Zaistnieć w social media
Social media to hasło, które jest od dwóch, trzech lat na ustach wszystkich marketingowców. I nic dziwnego, gdyż media społecznościowe szturmem wdarły się w życie Polaków i wygląda na to, że raczej zadomowiły się w nich na dobre. A wiadomo, że reklama powinna podążać za jej odbiorcami wszędzie.
Jak to się robi?
Jak zatem „podążyć” za swymi klientami w mediach społecznościowych?, mógłby zapytać ktoś niewtajemniczony. Możliwości jest tu kilka. Najprostszy, ale niekoniecznie najskuteczniejszy sposób to wykupienie kampanii reklamowej na danym portalu. Na przykład na Facebooku specjalny panel umożliwia tworzenie jej. Możemy w nim ustawić nim kierowanie na wybraną przez nas grupę docelowa, np. mężczyźni 34-44 lat z miast do 50 tys. mieszkańców lubiący futbol.
Tego typu podejście do „wykorzystania” mediów społecznościowych w celach reklamowych można by nazwać tradycyjnym – „są ludzie, pokażmy więc im baner z logo naszej firmy”. Jednakże social media stwarzają więcej możliwości.
Profil na Facebooku
Przede wszystkim chodzi tu o możliwość angażowania ludzi w życie swojej marki. Sprawienie, aby nie była im obojętna. To, oczywiście, nie od razu i nie wprost przełoży się na efekty sprzedażowe, ale na pewno wzmocni markę, a co za tym idzie wpłynie na decyzje zakupowe osób zainteresowanych produktami tego typu, co produkuje nasza firma.

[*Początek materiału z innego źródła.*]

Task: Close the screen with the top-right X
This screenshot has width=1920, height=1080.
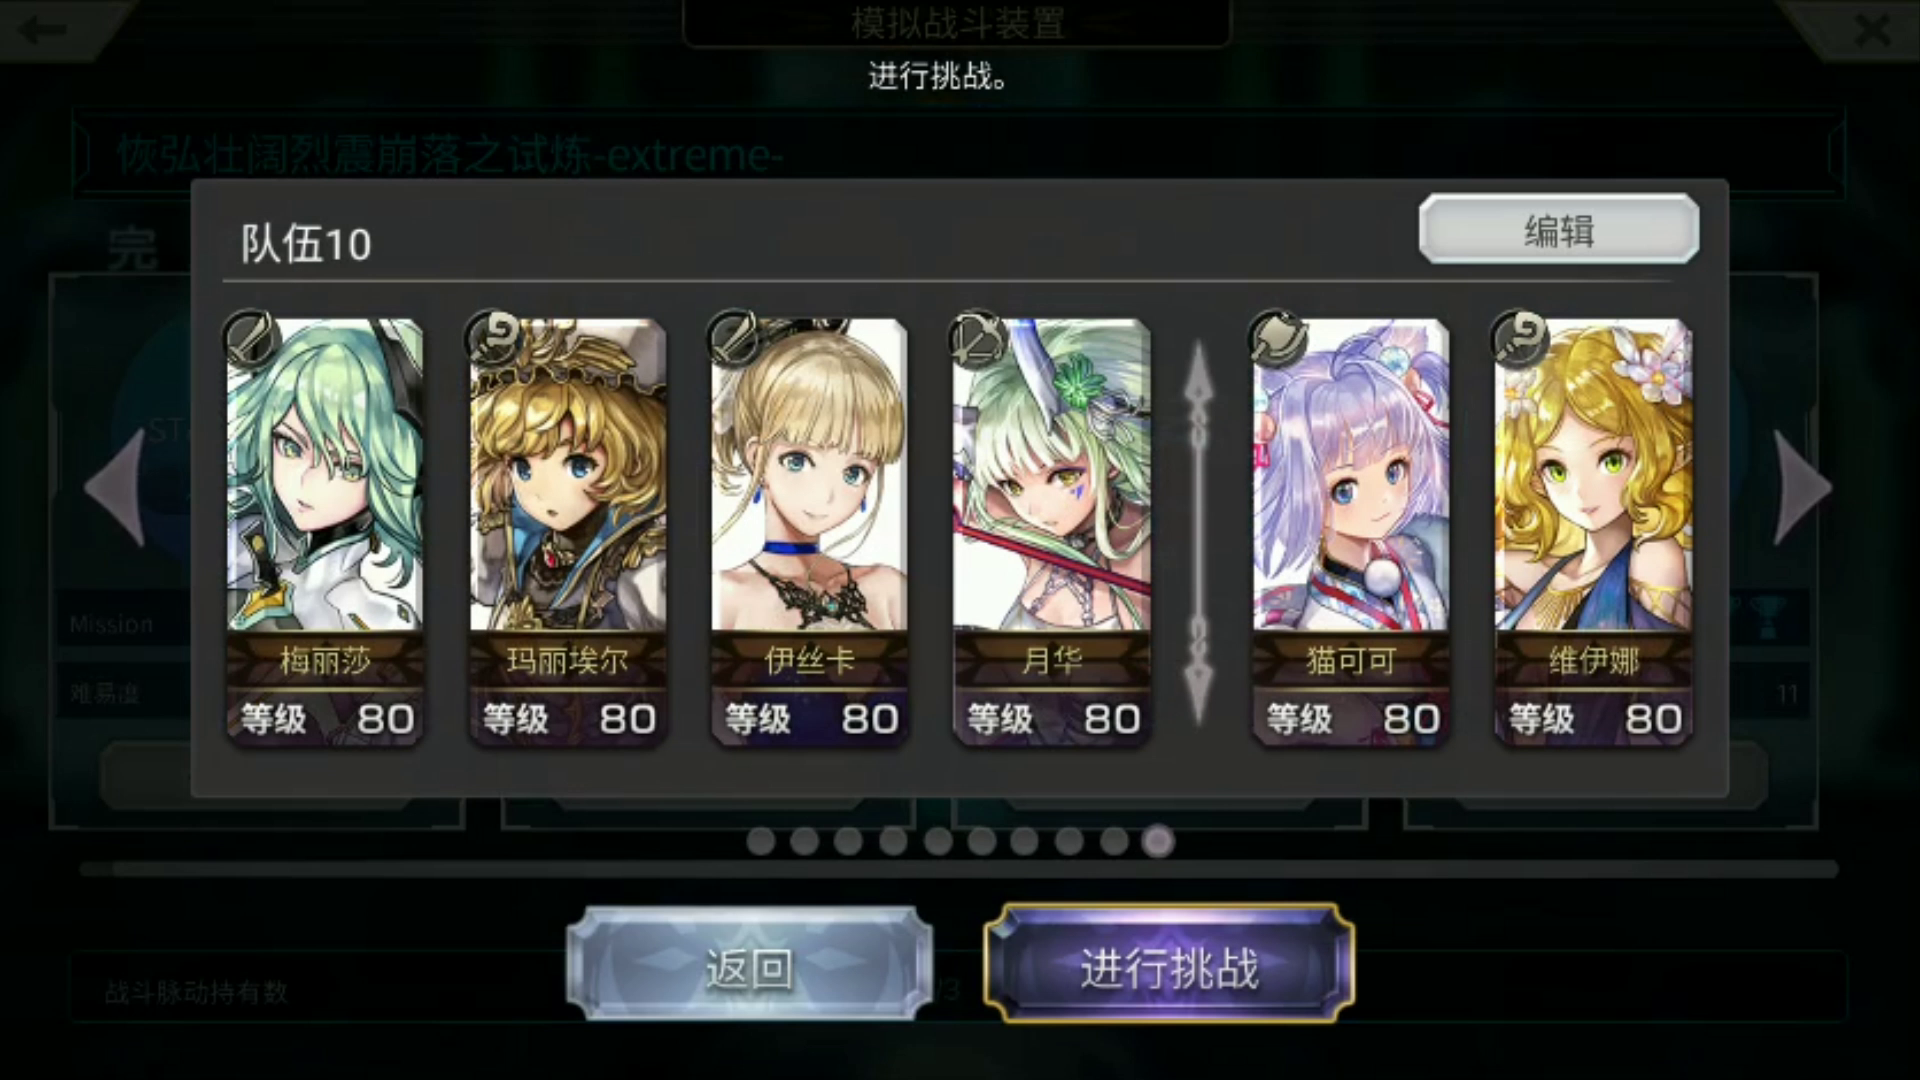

Jak to osiągnąć? Przez komunikację z konsumentami choćby na profilu na FB. Ważne jednak, aby to była komunikacja, dialog, a nie jednostronny przekaz reklamowy czy pr-owy. Bo w social mediach nie chodzi o to by reklamować, ale aby rozmawiać, przykuwać uwagę, dyskutować.
Własnymi siłami czy za pomocą agencji social media?
Tu rodzi się problem. Czy w firmie są pracownicy, którzy byliby w stanie obsłużyć taki profil? Jeśli mamy dział public relations, to w zasadzie tak, choć być może przydałoby się jakieś szkolenie specjalistyczne.
Jeśli jednak nie mamy działu PR w firmie, to lepiej wynająć jakąś agencję social media, która zrobi to za nas. Bo mówiąc szczerze obciążanie dodatkowymi obowiązkami pracowników, którzy nie mają kompetencji do działania w mediach społecznościowych jest stratą ich czasu oraz naszych pieniędzy.